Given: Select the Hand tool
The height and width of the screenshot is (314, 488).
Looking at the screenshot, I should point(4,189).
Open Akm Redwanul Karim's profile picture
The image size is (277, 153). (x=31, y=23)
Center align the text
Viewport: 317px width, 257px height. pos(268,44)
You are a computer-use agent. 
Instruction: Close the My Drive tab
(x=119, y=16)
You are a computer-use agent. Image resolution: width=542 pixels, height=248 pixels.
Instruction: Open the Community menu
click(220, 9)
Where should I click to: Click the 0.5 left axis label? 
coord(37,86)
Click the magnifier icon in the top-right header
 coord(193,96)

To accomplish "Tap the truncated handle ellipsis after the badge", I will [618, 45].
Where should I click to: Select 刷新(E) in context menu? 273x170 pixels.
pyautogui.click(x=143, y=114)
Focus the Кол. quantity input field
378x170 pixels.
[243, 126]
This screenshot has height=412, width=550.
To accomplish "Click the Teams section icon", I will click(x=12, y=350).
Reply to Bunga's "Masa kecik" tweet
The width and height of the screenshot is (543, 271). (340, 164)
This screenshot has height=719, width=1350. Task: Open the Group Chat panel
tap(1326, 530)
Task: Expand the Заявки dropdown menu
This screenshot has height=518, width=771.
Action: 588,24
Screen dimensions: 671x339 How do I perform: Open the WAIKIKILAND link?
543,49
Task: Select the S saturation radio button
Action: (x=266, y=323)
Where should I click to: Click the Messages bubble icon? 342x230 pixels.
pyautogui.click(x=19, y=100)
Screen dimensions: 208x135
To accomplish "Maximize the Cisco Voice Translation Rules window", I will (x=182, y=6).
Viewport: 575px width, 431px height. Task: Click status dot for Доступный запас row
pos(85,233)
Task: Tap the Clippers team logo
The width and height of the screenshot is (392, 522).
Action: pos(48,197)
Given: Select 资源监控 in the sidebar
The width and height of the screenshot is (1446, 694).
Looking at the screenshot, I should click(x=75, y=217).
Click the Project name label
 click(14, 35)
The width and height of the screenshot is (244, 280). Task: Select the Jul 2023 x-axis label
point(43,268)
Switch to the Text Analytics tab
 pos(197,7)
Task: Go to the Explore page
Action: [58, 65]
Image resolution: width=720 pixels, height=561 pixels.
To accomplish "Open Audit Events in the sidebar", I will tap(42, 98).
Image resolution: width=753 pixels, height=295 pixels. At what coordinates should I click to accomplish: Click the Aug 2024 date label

########################################

▶ **AIM OF THE EXERCISE**:
Each entry needs to be transcribed exactly.

▶ **SOLUTION FOR THIS PROBLEM**:
Given: Select the Hand tool
The height and width of the screenshot is (314, 488).
Looking at the screenshot, I should point(4,189).
Open Akm Redwanul Karim's profile picture
The image size is (277, 153). (x=31, y=23)
Center align the text
Viewport: 317px width, 257px height. pos(268,44)
You are a computer-use agent. 
Instruction: Close the My Drive tab
(x=119, y=16)
You are a computer-use agent. Image resolution: width=542 pixels, height=248 pixels.
Instruction: Open the Community menu
click(220, 9)
Where should I click to: Click the 0.5 left axis label? 
coord(37,86)
Click the magnifier icon in the top-right header
 coord(193,96)

To accomplish "Tap the truncated handle ellipsis after the badge", I will [618, 45].
Where should I click to: Select 刷新(E) in context menu? 273x170 pixels.
pyautogui.click(x=143, y=114)
Focus the Кол. quantity input field
378x170 pixels.
[243, 126]
This screenshot has height=412, width=550.
To accomplish "Click the Teams section icon", I will click(x=12, y=350).
Reply to Bunga's "Masa kecik" tweet
The width and height of the screenshot is (543, 271). (340, 164)
This screenshot has height=719, width=1350. Task: Open the Group Chat panel
tap(1326, 530)
Task: Expand the Заявки dropdown menu
This screenshot has height=518, width=771.
Action: 588,24
Screen dimensions: 671x339 How do I perform: Open the WAIKIKILAND link?
543,49
Task: Select the S saturation radio button
Action: (x=266, y=323)
Where should I click to: Click the Messages bubble icon? 342x230 pixels.
pyautogui.click(x=19, y=100)
Screen dimensions: 208x135
To accomplish "Maximize the Cisco Voice Translation Rules window", I will (x=182, y=6).
Viewport: 575px width, 431px height. Task: Click status dot for Доступный запас row
pos(85,233)
Task: Tap the Clippers team logo
The width and height of the screenshot is (392, 522).
Action: pos(48,197)
Given: Select 资源监控 in the sidebar
The width and height of the screenshot is (1446, 694).
Looking at the screenshot, I should click(x=75, y=217).
Click the Project name label
 click(14, 35)
The width and height of the screenshot is (244, 280). Task: Select the Jul 2023 x-axis label
point(43,268)
Switch to the Text Analytics tab
 pos(197,7)
Task: Go to the Explore page
Action: [58, 65]
Image resolution: width=720 pixels, height=561 pixels.
To accomplish "Open Audit Events in the sidebar", I will tap(42, 98).
Image resolution: width=753 pixels, height=295 pixels. At what coordinates should I click to accomplish: Click the Aug 2024 date label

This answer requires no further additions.